##### SOURCE EXTRACT

Unfortunately, although the best solution, this is impossible. Only the fusion reactor compartment and its coolant conduits are hot enough to kill pathogens, and these are unfortunately not an option. I should have been more clear on the reason for sterilizing the large compartment - the heroes need a place where they could place people awakened from stasis into quarantine to see whether they have already been infected. For this reason, it needs to be devoid of the pathogen (so they don't get infected while in quarantine) and habitable over three days (the incubation time). But then again, I guess I just could buff the climate control system...

[quote name='Findthepin1']Do they need the abandoned section of the ship?[/QUOTE]

Yes, they need it, as explained above.

[quote name='PB666']Go to within 50 million kilometers of the sun, open the airlock then point the airlock at the sun. Wait.
Have the ship pass through the suns corona.

##########
##### DATASET SECTION

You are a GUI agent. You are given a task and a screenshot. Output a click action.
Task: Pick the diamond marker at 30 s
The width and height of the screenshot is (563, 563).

##########

Condense the paragraph of the forum excerpt that begins "Unfortunately, although the best solution" into a short bulleted list that keeps its main facts. The listing is separate material and has no connection to the forum excerpt.

- The best solution is impossible.
- Only the fusion reactor compartment and its coolant conduits are hot enough to kill pathogens, and they are not an option.
- The large compartment must be sterilized so the heroes can quarantine people awakened from stasis and see whether they are already infected.
- It must therefore be free of the pathogen and habitable for three days, the incubation time.
- The writer could instead strengthen the climate control system.